Their statements ring with the truth of something that you’ve always known but have never articulated.

Violence is normalised in parts of me. These are the parts of me that remember a time and a place, real or imagined, where the death of a cyclist required as much attention as reading Google Maps.

I have never seen someone die. I have always arrived at the scene of Nairobi’s accidents a moment too late — after the bodies have been moved and the dust has covered the blood.

But one can see only so many cars folded in half and so many motorcycles mangled before these everyday deaths become something small, before they become something to disrupt traffic. Something to groan about when the radio presenter announces a snarl-up on Waiyaki Way or Thika Road: “I am going to be late again, damn it”.

When it rains, one is moved for a day by the stories of entire families lost as a matatu is washed down the river. Around Christmas, one is moved for a week by the stories of twins and lovers separated by a bus going too fast on a famous black spot.

But even these stories begin to pile up on each other and start to sound like the refrain to a song that is quickly becoming tiresome. They are easily overtaken and replaced, on the airwaves and in our thoughts, by late-January concerns over empty wallets.

BROWSING HISTORY

I have almost been in a serious accident several times. The last time was two years ago when our matatu crashed into another on Thika Road.

I saw myself mangled, my head sticking out the windshield. I hoped it would happen fast and thanked God that I’d just cleared the browsing history on my laptop.

On our last evening in Leicester, I decide to peruse the local press. The Leicester Mercury tells me that the cyclist was a young man who swerved into a van to avoid the open door of a taxi. It was a hit-and-run.

As I read the story I realize that until now, I’ve had no confirmation of death. I’d assumed death.

A week later, the Leicester Mercury is still reporting the incident. He was 26, my age. A teacher and a football coach with a slicked-back undercut.

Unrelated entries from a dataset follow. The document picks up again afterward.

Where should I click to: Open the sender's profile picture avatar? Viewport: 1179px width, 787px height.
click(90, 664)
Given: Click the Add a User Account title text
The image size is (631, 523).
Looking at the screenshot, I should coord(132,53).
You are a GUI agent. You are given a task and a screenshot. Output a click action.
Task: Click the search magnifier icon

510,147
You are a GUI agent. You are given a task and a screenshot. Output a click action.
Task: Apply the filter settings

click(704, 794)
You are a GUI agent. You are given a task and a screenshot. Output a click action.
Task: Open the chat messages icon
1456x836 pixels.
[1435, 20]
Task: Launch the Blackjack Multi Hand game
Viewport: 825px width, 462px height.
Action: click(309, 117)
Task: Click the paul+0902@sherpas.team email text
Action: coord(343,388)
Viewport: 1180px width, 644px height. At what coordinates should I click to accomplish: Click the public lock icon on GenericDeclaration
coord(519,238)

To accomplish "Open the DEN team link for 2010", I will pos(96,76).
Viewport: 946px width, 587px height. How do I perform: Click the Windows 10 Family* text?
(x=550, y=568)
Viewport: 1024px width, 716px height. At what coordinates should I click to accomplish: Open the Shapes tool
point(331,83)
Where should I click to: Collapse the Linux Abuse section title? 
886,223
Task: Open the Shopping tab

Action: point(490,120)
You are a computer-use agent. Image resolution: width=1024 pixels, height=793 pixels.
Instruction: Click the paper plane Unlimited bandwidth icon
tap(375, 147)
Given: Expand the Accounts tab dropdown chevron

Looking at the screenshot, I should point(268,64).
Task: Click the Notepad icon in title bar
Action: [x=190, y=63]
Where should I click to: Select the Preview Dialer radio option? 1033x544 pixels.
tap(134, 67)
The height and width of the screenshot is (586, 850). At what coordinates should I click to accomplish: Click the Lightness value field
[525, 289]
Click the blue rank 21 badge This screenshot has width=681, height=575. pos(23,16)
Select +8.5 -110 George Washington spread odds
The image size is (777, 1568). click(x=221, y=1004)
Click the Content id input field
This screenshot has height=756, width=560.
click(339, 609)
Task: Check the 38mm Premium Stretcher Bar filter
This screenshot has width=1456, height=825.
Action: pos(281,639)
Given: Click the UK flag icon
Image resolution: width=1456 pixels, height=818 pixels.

There are flower tributes on the roadside for him. A petition has been started to change the traffic rules in the city after his death. Students have promised to win all upcoming football matches in his honour.

Even when I factor that Leicester is vastly smaller than Nairobi, this is not normal for me. I hope that one day it will be normalised in parts of me, a future built on the memory of a cyclist in Leicester.